**Recorded information**
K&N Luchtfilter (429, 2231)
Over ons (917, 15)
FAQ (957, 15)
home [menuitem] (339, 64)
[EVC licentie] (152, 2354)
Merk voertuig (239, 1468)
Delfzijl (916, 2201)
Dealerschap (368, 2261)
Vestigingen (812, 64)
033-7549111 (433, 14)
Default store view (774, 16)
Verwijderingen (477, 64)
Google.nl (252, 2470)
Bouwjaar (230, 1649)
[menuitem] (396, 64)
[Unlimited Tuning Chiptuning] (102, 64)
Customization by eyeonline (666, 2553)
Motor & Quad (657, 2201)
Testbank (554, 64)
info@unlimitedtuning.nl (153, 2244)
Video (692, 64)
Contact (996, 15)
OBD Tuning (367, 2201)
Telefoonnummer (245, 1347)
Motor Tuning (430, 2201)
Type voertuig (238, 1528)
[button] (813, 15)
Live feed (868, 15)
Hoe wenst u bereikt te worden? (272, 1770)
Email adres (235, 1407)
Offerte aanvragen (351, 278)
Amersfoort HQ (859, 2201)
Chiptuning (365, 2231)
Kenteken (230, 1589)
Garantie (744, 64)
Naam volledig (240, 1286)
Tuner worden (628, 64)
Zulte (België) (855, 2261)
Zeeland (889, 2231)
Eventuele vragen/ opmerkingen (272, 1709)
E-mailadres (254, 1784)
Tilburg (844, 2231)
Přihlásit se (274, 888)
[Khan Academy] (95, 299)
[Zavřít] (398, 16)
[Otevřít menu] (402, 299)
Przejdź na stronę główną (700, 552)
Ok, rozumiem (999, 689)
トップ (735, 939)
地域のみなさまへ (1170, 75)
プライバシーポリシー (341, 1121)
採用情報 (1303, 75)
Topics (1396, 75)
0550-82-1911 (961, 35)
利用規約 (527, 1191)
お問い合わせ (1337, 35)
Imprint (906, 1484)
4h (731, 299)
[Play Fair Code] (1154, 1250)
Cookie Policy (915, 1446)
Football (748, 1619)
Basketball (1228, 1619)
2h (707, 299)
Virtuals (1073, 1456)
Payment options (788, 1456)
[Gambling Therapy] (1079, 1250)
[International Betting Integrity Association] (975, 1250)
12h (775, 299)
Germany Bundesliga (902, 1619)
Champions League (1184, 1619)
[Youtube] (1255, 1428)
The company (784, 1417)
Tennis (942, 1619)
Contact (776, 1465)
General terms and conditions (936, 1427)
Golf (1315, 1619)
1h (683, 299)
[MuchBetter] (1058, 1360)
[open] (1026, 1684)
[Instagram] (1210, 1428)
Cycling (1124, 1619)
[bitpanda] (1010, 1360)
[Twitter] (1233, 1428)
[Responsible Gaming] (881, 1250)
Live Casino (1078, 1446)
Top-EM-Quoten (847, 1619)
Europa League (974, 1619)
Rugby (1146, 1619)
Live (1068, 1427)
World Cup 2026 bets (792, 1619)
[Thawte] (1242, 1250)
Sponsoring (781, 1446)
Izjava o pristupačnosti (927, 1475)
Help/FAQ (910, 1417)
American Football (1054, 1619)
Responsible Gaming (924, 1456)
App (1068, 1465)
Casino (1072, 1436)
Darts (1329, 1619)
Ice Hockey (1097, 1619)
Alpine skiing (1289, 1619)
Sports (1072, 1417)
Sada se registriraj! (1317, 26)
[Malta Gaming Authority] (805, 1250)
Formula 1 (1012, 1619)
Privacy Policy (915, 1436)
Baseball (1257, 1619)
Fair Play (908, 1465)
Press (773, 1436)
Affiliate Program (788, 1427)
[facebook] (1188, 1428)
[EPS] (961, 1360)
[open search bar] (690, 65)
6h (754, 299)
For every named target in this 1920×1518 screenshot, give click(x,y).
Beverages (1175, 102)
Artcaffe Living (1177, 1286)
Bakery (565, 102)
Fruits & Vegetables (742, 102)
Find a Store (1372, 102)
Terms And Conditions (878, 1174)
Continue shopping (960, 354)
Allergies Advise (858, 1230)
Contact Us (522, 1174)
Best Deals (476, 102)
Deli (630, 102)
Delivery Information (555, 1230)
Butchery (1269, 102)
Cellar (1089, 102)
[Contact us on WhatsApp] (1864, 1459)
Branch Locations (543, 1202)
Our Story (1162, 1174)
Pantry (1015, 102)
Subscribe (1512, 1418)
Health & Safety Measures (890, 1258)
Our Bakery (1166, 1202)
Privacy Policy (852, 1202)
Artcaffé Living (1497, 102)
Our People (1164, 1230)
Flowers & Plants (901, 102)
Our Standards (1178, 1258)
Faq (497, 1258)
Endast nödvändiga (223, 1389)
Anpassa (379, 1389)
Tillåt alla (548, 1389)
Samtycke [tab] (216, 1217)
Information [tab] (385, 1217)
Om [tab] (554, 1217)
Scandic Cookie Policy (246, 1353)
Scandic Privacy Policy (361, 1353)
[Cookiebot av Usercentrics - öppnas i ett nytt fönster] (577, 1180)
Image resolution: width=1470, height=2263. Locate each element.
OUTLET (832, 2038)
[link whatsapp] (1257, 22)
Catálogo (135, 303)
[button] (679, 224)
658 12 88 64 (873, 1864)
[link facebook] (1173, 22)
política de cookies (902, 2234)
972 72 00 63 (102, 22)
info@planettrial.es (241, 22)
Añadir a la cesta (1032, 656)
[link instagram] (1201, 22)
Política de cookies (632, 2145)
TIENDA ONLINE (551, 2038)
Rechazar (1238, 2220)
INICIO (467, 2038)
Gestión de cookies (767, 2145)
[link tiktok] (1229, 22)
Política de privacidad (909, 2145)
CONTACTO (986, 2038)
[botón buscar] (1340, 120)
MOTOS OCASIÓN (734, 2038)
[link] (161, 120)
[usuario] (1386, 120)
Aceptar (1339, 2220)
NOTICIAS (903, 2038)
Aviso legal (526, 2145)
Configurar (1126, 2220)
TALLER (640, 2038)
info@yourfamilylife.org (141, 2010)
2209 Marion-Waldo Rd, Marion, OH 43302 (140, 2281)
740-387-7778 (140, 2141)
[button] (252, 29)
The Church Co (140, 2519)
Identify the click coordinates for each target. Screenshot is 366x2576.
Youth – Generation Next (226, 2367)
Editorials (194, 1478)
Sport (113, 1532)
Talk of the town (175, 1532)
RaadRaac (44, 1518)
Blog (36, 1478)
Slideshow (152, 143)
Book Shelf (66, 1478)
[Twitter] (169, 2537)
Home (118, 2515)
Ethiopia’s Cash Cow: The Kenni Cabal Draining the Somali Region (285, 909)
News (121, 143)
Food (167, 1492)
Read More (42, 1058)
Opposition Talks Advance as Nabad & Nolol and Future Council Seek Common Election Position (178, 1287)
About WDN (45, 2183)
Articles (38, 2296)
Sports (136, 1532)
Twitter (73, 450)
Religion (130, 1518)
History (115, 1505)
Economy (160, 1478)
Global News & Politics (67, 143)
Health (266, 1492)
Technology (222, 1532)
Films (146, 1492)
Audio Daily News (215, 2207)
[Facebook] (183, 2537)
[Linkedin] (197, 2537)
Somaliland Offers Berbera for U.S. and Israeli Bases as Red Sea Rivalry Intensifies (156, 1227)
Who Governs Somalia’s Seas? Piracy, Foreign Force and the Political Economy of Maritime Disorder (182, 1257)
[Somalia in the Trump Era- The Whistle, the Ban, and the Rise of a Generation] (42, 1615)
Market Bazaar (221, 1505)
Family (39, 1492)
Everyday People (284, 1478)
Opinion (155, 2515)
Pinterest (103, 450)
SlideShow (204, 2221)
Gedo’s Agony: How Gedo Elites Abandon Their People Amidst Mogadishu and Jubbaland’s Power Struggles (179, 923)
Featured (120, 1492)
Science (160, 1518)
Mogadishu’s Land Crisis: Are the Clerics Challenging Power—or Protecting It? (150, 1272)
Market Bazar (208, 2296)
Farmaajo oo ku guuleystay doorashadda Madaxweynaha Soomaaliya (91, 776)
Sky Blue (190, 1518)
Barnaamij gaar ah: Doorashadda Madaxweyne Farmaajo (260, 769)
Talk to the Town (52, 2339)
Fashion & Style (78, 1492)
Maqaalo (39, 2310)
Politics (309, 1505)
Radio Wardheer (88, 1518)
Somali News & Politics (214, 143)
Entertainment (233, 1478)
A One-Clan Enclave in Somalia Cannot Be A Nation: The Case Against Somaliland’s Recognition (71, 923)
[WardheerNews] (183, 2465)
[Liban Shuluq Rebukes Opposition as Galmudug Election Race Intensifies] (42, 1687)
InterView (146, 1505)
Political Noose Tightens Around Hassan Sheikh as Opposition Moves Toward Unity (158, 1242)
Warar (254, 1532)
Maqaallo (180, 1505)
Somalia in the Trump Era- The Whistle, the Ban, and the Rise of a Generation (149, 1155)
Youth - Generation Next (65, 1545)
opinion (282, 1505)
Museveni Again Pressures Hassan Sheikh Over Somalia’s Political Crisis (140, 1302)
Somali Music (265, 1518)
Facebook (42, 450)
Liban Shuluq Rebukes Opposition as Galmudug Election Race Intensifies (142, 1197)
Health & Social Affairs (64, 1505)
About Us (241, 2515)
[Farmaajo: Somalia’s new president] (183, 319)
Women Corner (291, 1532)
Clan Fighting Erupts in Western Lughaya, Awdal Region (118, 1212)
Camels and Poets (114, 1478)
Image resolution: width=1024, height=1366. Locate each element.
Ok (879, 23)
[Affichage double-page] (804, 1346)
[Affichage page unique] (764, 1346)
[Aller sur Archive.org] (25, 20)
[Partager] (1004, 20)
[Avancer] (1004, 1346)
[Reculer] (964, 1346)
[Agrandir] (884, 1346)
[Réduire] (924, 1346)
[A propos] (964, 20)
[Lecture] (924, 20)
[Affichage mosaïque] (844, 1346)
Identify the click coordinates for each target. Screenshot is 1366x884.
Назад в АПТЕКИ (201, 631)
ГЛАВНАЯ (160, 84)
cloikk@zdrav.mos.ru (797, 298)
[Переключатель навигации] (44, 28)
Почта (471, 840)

**Prompt**
Using the entries above, extract exactly the span from the line with "Sports (136, 1532)" to the line with "Pinterest (103, 450)", both lines included; leave out everything else.

**Finished exercise**
Sports (136, 1532)
Twitter (73, 450)
Religion (130, 1518)
History (115, 1505)
Economy (160, 1478)
Global News & Politics (67, 143)
Health (266, 1492)
Technology (222, 1532)
Films (146, 1492)
Audio Daily News (215, 2207)
[Facebook] (183, 2537)
[Linkedin] (197, 2537)
Somaliland Offers Berbera for U.S. and Israeli Bases as Red Sea Rivalry Intensifies (156, 1227)
Who Governs Somalia’s Seas? Piracy, Foreign Force and the Political Economy of Maritime Disorder (182, 1257)
[Somalia in the Trump Era- The Whistle, the Ban, and the Rise of a Generation] (42, 1615)
Market Bazaar (221, 1505)
Family (39, 1492)
Everyday People (284, 1478)
Opinion (155, 2515)
Pinterest (103, 450)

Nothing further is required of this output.